# Broadband like plans on gsm??



## Harsh Pranami (Jun 4, 2013)

Hi friends. Is there any gsm provider that provides broadband like plans?? I mean most of them provide 3.6mbps or 7.2mbps 3g plans but the bandwidth is limited. Or Otherwise there is a speed cap after certain data use. Is there any provider that provides unlimited bandwidth @512kbps or @1mbps??? The problem with me is that I live in college hostel where I can't take landline connection for broadband. ALso I don't think that my nerd warden will allow for the set up of wireless broadband like Wimax. Please help. BTW I have huawei e303c 3g modem.


----------



## iChaitanya (Jun 4, 2013)

I'm unaware of any such "truly unlimited" plans that too 3G ones. I don't think such a plan exists!


----------



## vidhubhushan (Jun 5, 2013)

+1 to that
i too was looking for one but the best plan that i got was from MTS (CDMA) i.e. INR899 for 12GB highspeed and 144kbps unlimited after that. all gsm / others are almost same.



iChaitanya said:


> I'm unaware of any such "truly unlimited" plans that too 3G ones. I don't think such a plan exists!


----------



## arijitsinha (Jun 5, 2013)

there is not, and there will not be any. Portabilty is allways preferred than wired connection. So if gsm/cdma started providing unlimited bandwidth @ atleast 512 kbps, all broadband providers will be screwed IMO...


----------



## Harsh Pranami (Jun 8, 2013)

Then please tell me what should I do???? I desperately need a good stable internet connection for online gaming. How am I to get that in my hostel??


----------



## CommanderShawnzer (Jun 8, 2013)

Harsh Pranami said:


> Then please tell me what should I do???? I desperately need a good stable internet connection for online gaming. How am I to get that in my hostel??




Steal your college Wi-Fi.
This is what most college waale "Bhaiyas" do all over India


----------



## rajnusker (Jun 9, 2013)

Unlimited plans doesn't exists. Try using BSNL 2g on 3g mode. Their 10gb data costs 250 or something.


----------



## Coldbreeze16 (Jul 24, 2013)

Online gaming on any of the available wireless net in India isn't a breeze at all due to the high ping times. If you only want speed with portability then WiMax will DO. You can just take the indoor modem and dangle it out a bit. Or if you have signal in the area then BSNL EvDO might also do (speed from 100kbps-1.5mbps) both of which are available @unlimited use for 825/pm (taxes included). Gaming won't be possible btw.


----------



## ashs1 (Jul 24, 2013)

Currently, I am using a 3G pack from docomo. For rs. 250, you get Rs. 222 talktime & 1GB of 3G data. Post 1GB, i think its unlimited 2G data..i am not sure of the post 1GB info, but i can confirm it in 3-4 days when my 1 GB data gets over..i got about 150 mb left with 15 days to go.. O__O..

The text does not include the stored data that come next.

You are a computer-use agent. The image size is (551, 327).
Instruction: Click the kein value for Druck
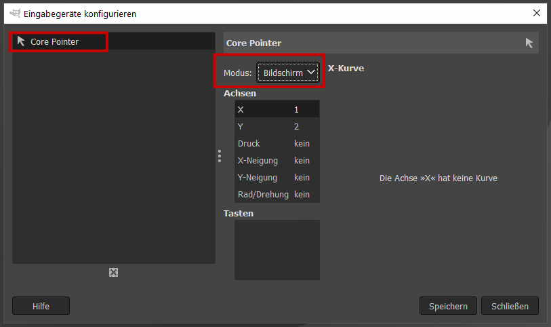pos(302,143)
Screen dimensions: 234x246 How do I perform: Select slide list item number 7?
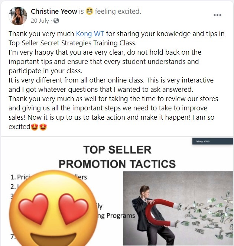(13, 237)
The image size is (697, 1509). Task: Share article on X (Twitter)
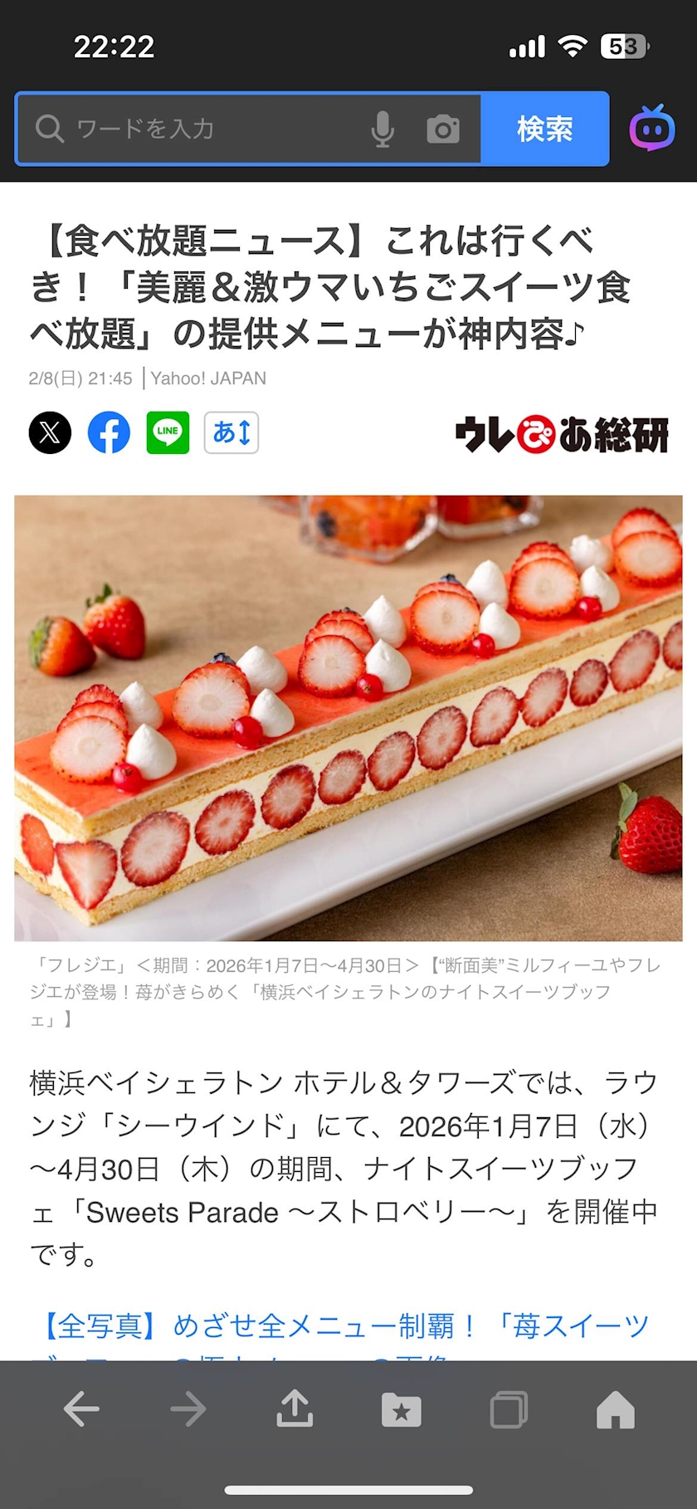tap(50, 432)
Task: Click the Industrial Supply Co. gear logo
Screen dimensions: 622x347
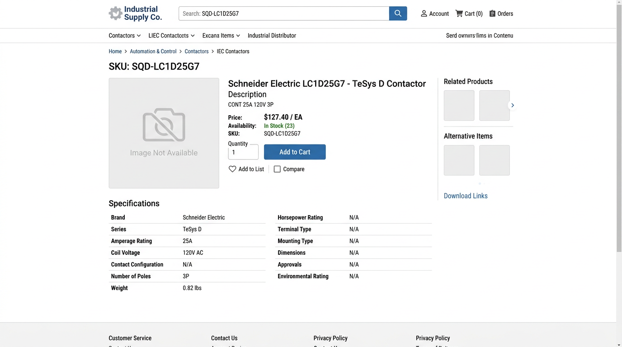Action: pyautogui.click(x=116, y=14)
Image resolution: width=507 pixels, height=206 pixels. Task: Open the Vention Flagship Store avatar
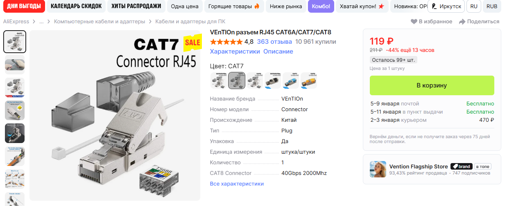click(378, 169)
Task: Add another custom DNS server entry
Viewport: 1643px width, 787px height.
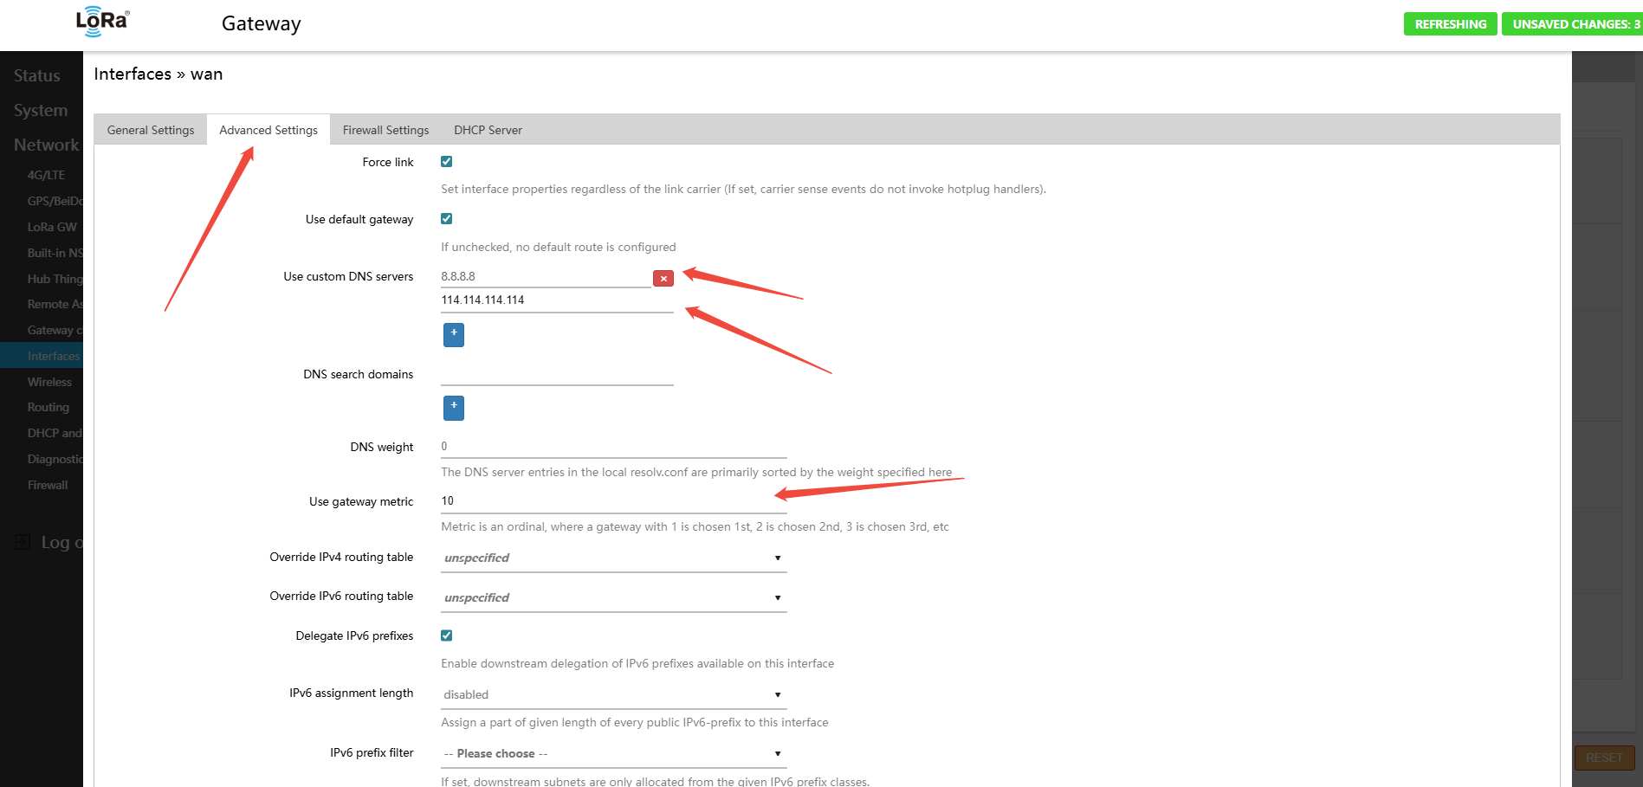Action: [453, 334]
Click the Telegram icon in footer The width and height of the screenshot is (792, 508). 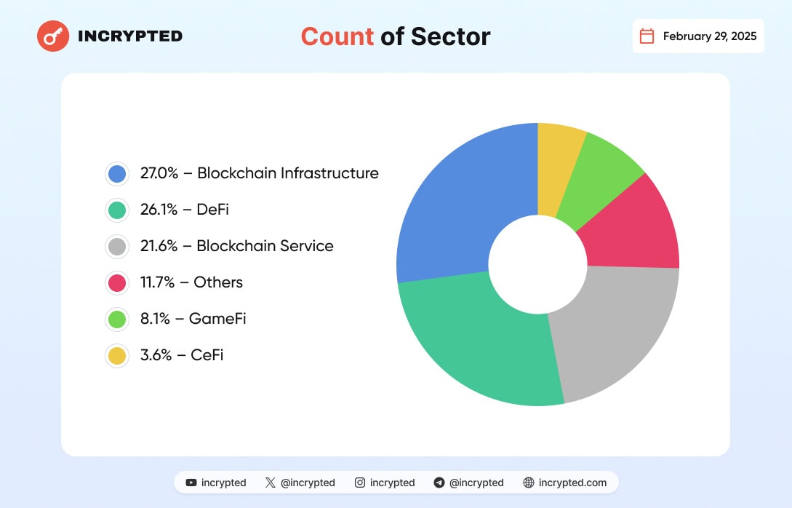[439, 483]

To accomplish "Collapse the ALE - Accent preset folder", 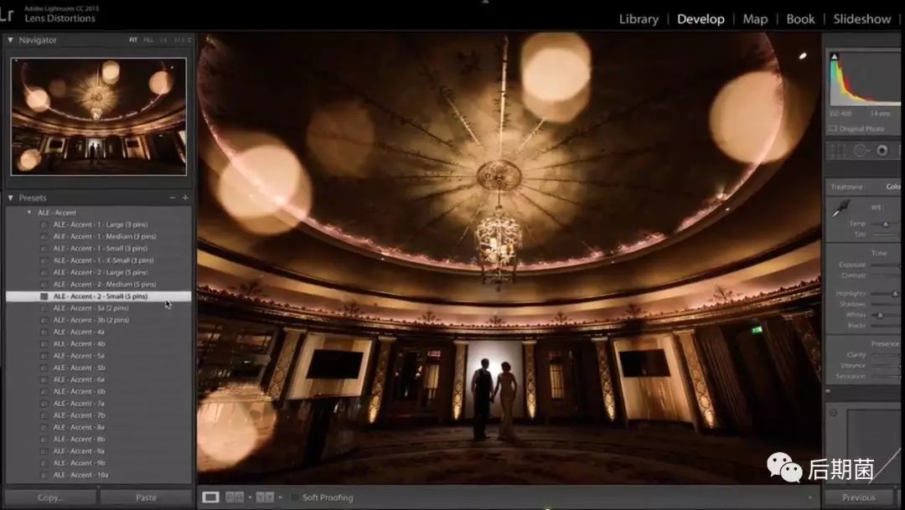I will click(x=29, y=213).
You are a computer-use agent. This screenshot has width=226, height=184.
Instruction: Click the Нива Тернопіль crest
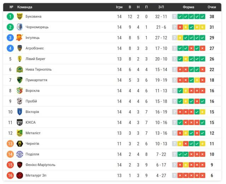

Speed is good, but getting connected to the damn internet is a war..clicking reload million times..


----------



## Coldbreeze16 (Jul 24, 2013)

^ In that case Aircel is giving 1GB 3G + unlimited 2G@ 198.  Connecting to internet with anything other than Airtel/Vodafone is a headache


----------



## kg11sgbg (Jul 24, 2013)

Coldbreeze16 said:


> ^ In that case Aircel is giving 1GB 3G + unlimited 2G@ 198.  Connecting to internet with anything other than Airtel/Vodafone is a headache



I prefer the Aircel one and am satisfied with this Plan on my 3G USB Dongle connected to my Tablets,when I am in my office or out of reach from my Home wifi hotspot.


----------



## Harsh Pranami (Aug 18, 2013)

kg11sgbg said:


> I prefer the Aircel one and am satisfied with this Plan on my 3G USB Dongle connected to my Tablets,when I am in my office or out of reach from my Home wifi hotspot.



Whats the download speed after 3g gets over?


----------



## vidhubhushan (Aug 19, 2013)

Harsh Pranami said:


> Whats the download speed after 3g gets over?



it will be 128k (almost same for every ISP). the only problem is that nowadays ISPs have regain high speed / reload packs (e.g. a pack of 1GB high speed data for say INR150) and they display that message while halting the Internet or frequent disconnection / disruption in low speed so as to get more sale of these packs.


----------



## Harsh Pranami (Aug 19, 2013)

vidhubhushan said:


> it will be 128k (almost same for every ISP). the only problem is that nowadays ISPs have regain high speed / reload packs (e.g. a pack of 1GB high speed data for say INR150) and they display that message while halting the Internet or frequent disconnection / disruption in low speed so as to get more sale of these packs.



DND???


----------



## lywyre (Aug 19, 2013)

They will not send this as a separate SMS. Instead, the messages are tagged along with the service message that displays the data cost for the last session.


----------